Mercuri is one of the foremost leading scholars on electronic voting. She has been touring the country in recent months speaking about the flaws and likelihood of error in many of the new electronic voting systems. Following the 2000 presidential election, the entire country was thrown into turmoil as every night Americans were glued to their televisions to see who their president was.
“For months I didn’t know who the president was or who my congressman was,” said Mercuri as she addressed students in the Marshall Center.
But as the flaws of our voting system played out in front of the world, many were searching for a way to prevent this type of debacle from ever happening again.
Touch-screen voting systems, which were quickly touted as the cure-all solution to voting troubles, have not proved much more efficient than the butterfly ballots of the 2000 election. Voters want “to know when they leave the voting booth that their vote was cast and counted correctly,” said Mercuri.
This November, over 30 percent of the country will be voting on touch-screens that offer no real means of a recount. There is no verifiable way to show what the vote count is, or what the vote count really was. Sure, many of the machines will print a tally at the end of the day, but there is no way to prove whether or not the total is accurate.
“It’s garbage in and garbage out,” Mercuri said. “So when they say it’s fail safe, I don’t really believe it.”

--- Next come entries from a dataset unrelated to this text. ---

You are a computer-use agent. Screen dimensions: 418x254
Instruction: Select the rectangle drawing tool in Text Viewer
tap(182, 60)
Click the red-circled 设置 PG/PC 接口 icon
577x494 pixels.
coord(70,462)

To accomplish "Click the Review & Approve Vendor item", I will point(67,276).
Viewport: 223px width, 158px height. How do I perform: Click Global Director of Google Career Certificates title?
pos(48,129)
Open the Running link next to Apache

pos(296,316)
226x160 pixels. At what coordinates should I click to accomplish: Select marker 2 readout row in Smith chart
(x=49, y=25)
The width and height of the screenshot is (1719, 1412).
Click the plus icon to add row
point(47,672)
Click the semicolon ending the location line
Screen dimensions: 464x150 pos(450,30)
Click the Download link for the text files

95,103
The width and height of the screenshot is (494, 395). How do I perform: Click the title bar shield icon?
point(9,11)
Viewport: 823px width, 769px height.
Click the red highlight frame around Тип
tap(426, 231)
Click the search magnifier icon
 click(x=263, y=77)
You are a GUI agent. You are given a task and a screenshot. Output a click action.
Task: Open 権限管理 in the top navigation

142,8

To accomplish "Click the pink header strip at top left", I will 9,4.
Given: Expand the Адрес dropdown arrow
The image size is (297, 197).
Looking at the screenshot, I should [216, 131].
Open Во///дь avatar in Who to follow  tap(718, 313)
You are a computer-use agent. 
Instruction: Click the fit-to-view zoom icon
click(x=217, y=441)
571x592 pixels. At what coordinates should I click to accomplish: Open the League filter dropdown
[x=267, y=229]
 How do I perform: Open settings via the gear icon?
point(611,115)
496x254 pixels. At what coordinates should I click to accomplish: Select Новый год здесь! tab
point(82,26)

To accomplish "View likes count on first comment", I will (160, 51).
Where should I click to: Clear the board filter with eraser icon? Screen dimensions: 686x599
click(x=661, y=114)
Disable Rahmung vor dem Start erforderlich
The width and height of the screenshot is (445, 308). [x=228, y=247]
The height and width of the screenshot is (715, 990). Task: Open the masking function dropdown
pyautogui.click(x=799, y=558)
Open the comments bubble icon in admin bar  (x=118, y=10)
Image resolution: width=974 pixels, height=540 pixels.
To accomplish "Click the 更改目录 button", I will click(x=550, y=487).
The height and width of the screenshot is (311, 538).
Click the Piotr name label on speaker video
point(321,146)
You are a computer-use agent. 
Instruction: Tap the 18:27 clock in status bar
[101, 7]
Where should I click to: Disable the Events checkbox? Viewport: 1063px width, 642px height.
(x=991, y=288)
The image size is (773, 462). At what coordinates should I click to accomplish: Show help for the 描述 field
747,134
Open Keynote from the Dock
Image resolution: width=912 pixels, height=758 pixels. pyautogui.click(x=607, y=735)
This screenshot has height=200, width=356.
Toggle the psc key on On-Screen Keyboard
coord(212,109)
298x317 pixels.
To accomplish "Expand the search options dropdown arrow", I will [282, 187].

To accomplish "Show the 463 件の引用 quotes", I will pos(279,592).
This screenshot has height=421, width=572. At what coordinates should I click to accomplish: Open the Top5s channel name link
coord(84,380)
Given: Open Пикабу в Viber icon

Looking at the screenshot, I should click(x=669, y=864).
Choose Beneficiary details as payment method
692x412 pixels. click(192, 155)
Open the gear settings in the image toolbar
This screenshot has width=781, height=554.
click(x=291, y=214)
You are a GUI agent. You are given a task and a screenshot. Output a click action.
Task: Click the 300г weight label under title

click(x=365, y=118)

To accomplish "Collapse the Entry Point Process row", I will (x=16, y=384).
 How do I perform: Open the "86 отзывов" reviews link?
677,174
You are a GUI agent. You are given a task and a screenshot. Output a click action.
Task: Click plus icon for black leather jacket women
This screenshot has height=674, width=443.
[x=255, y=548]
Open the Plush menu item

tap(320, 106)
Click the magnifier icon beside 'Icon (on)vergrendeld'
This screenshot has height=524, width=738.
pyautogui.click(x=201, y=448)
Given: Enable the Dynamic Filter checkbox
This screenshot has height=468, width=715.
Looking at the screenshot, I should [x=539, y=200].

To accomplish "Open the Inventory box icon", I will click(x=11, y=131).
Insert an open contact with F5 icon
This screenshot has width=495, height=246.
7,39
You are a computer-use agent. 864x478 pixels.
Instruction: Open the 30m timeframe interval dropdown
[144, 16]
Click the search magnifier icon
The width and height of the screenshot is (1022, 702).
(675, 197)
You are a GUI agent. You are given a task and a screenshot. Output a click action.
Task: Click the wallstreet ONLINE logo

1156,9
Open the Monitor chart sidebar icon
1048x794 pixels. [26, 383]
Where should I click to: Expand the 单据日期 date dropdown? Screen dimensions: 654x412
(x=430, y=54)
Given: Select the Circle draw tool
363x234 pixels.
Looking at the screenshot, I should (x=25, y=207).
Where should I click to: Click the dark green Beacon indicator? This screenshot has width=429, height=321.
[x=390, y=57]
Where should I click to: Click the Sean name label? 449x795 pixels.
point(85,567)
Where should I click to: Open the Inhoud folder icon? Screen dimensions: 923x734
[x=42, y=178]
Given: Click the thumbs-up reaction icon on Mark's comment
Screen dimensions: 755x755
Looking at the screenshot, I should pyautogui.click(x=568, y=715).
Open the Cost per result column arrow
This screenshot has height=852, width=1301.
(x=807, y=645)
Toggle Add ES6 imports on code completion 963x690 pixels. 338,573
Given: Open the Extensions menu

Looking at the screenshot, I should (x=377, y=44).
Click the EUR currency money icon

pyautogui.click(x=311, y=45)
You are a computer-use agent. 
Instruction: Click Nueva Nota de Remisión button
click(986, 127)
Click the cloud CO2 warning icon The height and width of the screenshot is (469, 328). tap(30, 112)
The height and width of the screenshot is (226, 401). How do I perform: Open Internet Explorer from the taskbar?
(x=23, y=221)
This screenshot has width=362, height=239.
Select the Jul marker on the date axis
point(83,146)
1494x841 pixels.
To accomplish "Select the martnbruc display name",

It’s no secret that computers can be some of the most fickle and susceptible machines available, Mercuri said.
“If we knew ways to get rid of viruses, we would,” said Mercuri. “But we don’t.”
That is why calls for machines to produce some form of paper trail have reached such a feverish pitch.
People are merely asking to know that their vote counts, Mercuri said.
When asked to allow machines to be open for testing, either from watch groups, or elsewhere, the manufacturers have hidden behind patents and trade secrets as their wall of defense. This has inevitably created the “perfect crime,” Mercuri said.
“If you’re going to sell voting machines, it should be the right of the citizens to know that they are working correctly.”
Voting remains a complex problem, both here in the United States as well as elsewhere. Still, there are remedies out there, and while, they might never completely right the problem of vote counts, they can, however, alleviate the situation, Mercuri said.
Mercuri described a plan calling for paper trails and optical scanned ballots, not unlike those used on the SAT and other tests. However, seeing as how the election is merely six weeks away, Mercuri advised the audience to do as millions of other Americans: vote absentee.